Anonymous wrote:Anonymous wrote:My 11 year old son is friends with the daughter of someone I'm close to, and we see them regularly. I like the kid, I like the parent. But the dynamic between the two of them (parent/child) is pretty different from they dynamic between me and my kid, and a situation like this keeps coming up.
Kids are together, and they decide they want something. Usually something where i don't have a strong opinion. Today it was a popsicle before lunch at their house, another time it was permission to go inside to play video games at my house, it varies. Kids ask. Other mom says no popsicles before lunch, or no, I want you to stay outside and off screens. My kid accepts that as applying to both of them. Then the other kid throws a fit, and the other parent changes their mind, so my kid looks to me to see if he has permission to eat the popsicle, or go inside to play.

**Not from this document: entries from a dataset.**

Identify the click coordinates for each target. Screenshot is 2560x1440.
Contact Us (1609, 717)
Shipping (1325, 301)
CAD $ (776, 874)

I'm torn. If my kid was the one throwing the fit, then I would I say no. If it was something I actually didn't want him to do then I'd stick with no, but usually it's something where I would have said yes if the other parent had said yes, and where my no was just backing her up, and to prevent rudeness (e.g. it would be rude for my kid to go play video games inside when his guest isn't allowed to join).
Anyway, would you say something? Tell your kid "No, we're playing outside"? Head this off by saying yes or no first?
Why is your kid looking to you? Their house, their rules. I’d just tell your 11 year old who is well old enough to understand that they should accept the other parents rules. And perhaps part of this is that the other parent thinks you might be judgmental about the rules or her child’s behavior. She may be trying to smooth out the situation. Regardless, this isn’t a difference in parenting styles so don’t use that passive aggressive crap. You want to criticize her for not being consistent. Cool. You did. So just tell her hey it’s easier for my kid if we just make a decision and stick with it or he gets anxious. I mean, he’s 11, so I don’t know what’s going on. Why are you two watching them so closely?
Anonymous wrote:It's more difficult when you DO care and are opposed to the activity. We just shared a beach house with another family that does donuts and sugar cereals for breakfast every single morning and dessert with every meal, things we don't do. One day the other kids had two ice creams 3x. I said no the first time and yes the second, even though I really didn't want them eating that much crap. Being around other families with different rules is always a challenge.
Anonymous wrote:Anonymous wrote:It's more difficult when you DO care and are opposed to the activity. We just shared a beach house with another family that does donuts and sugar cereals for breakfast every single morning and dessert with every meal, things we don't do. One day the other kids had two ice creams 3x. I said no the first time and yes the second, even though I really didn't want them eating that much crap. Being around other families with different rules is always a challenge.
wow you must be fun on vacation. Surely there is a middle ground here?
Anonymous wrote:It's more difficult when you DO care and are opposed to the activity. We just shared a beach house with another family that does donuts and sugar cereals for breakfast every single morning and dessert with every meal, things we don't do. One day the other kids had two ice creams 3x. I said no the first time and yes the second, even though I really didn't want them eating that much crap. Being around other families with different rules is always a challenge.
Anonymous wrote:My 11 year old son is friends with the daughter of someone I'm close to, and we see them regularly. I like the kid, I like the parent. But the dynamic between the two of them (parent/child) is pretty different from they dynamic between me and my kid, and a situation like this keeps coming up.
Kids are together, and they decide they want something. Usually something where i don't have a strong opinion. Today it was a popsicle before lunch at their house, another time it was permission to go inside to play video games at my house, it varies. Kids ask. Other mom says no popsicles before lunch, or no, I want you to stay outside and off screens. My kid accepts that as applying to both of them. Then the other kid throws a fit, and the other parent changes their mind, so my kid looks to me to see if he has permission to eat the popsicle, or go inside to play.
I'm torn. If my kid was the one throwing the fit, then I would I say no. If it was something I actually didn't want him to do then I'd stick with no, but usually it's something where I would have said yes if the other parent had said yes, and where my no was just backing her up, and to prevent rudeness (e.g. it would be rude for my kid to go play video games inside when his guest isn't allowed to join).
Anyway, would you say something? Tell your kid "No, we're playing outside"? Head this off by saying yes or no first?
Anonymous wrote:I am probably more like the other parent but I am much more lax when with others. I would say popsicles after the meal. If we were hot outside and it is more like a drink and some time before lunch, I would let it go. Also prefer no screen play dates but let our guests lead.
Anonymous wrote:11 year olds, will soon if not now already, not tolerate being tag-alongs just because the parents are friends.